» **Task brief**
Set down the entries again word for word, without any of the images.

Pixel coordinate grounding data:
===============

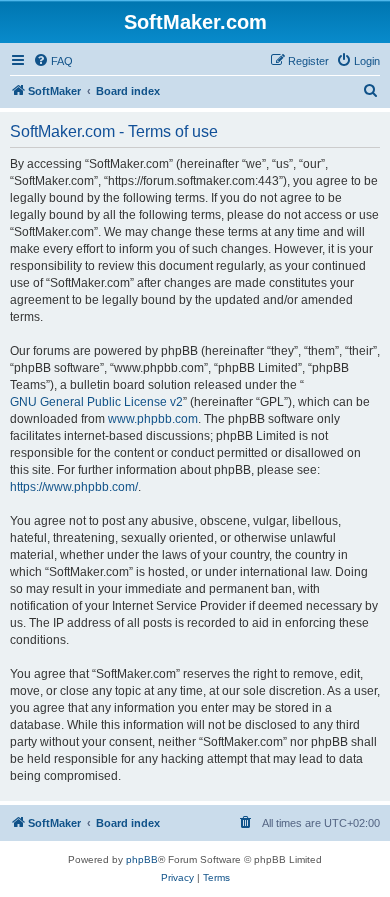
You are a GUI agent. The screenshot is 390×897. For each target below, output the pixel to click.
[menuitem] (53, 61)
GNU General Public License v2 (96, 402)
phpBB (142, 859)
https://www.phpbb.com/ (74, 487)
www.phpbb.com (153, 419)
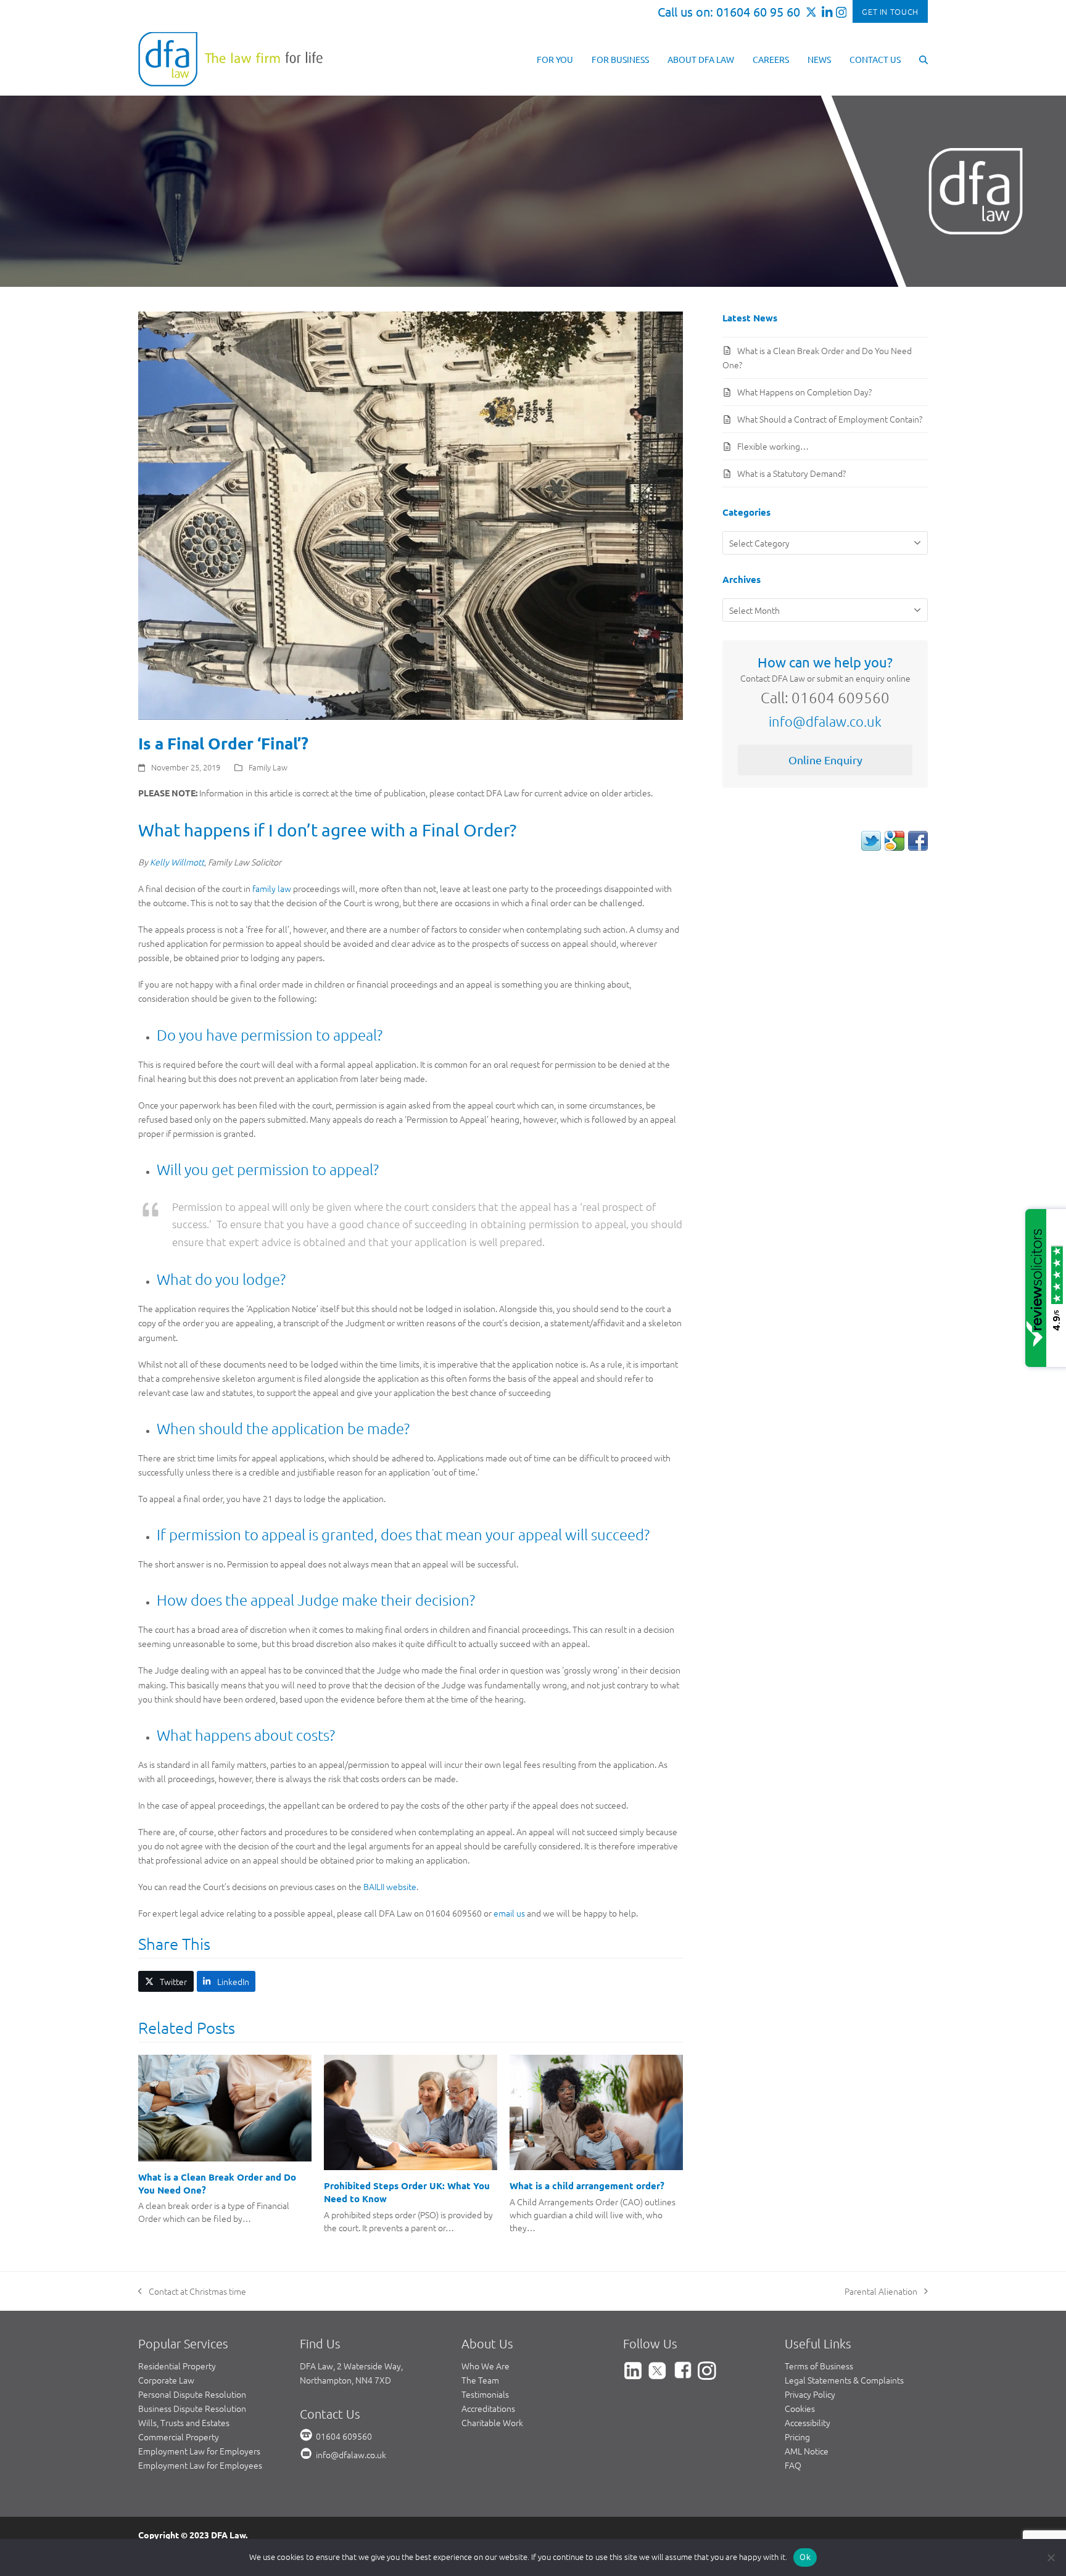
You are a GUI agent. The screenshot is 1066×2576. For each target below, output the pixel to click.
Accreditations (488, 2408)
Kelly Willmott (177, 862)
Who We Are (485, 2365)
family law (271, 888)
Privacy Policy (810, 2394)
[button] (923, 58)
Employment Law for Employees (200, 2465)
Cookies (800, 2408)
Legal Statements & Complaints (844, 2380)
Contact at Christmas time (192, 2291)
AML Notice (806, 2451)
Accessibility (807, 2422)
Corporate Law (166, 2380)
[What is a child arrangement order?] (596, 2111)
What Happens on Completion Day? (804, 392)
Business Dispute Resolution (192, 2408)
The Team (480, 2380)
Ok (805, 2557)
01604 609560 (344, 2436)
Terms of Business (819, 2365)
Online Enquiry (825, 759)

===============

» **Completed task**
You are a GUI agent. The screenshot is 390×897. For each target below, output the pixel to click.
[menuitem] (53, 61)
GNU General Public License v2 (96, 402)
phpBB (142, 859)
https://www.phpbb.com/ (74, 487)
www.phpbb.com (153, 419)
You are a GUI agent. The screenshot is 1066×2576. For each target below, output the pixel to click.
Accreditations (488, 2408)
Kelly Willmott (177, 862)
Who We Are (485, 2365)
family law (271, 888)
Privacy Policy (810, 2394)
[button] (923, 58)
Employment Law for Employees (200, 2465)
Cookies (800, 2408)
Legal Statements & Complaints (844, 2380)
Contact at Christmas time (192, 2291)
AML Notice (806, 2451)
Accessibility (807, 2422)
Corporate Law (166, 2380)
[What is a child arrangement order?] (596, 2111)
What Happens on Completion Day? (804, 392)
Business Dispute Resolution (192, 2408)
The Team (480, 2380)
Ok (805, 2557)
01604 609560 (344, 2436)
Terms of Business (819, 2365)
Online Enquiry (825, 759)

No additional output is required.